AIM OF THE EXERCISE » Look through the records below and give the number of lines holding the string "agent", nothing more.

DATASET RECORDS »

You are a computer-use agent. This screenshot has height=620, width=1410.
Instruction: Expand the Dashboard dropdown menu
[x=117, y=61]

--

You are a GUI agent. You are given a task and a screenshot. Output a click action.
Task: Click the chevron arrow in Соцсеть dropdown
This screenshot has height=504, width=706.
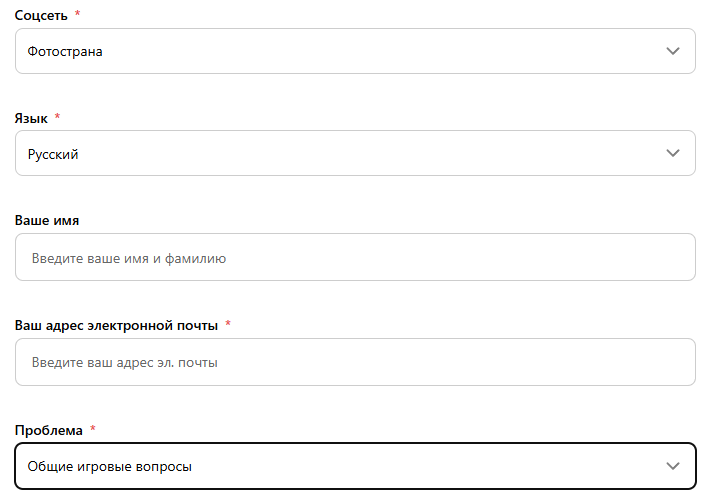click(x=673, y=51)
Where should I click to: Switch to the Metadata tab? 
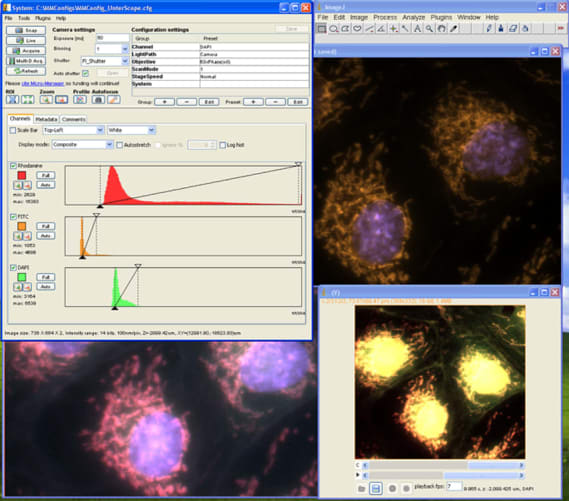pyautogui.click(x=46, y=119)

COMPLETED EXERCISE » 2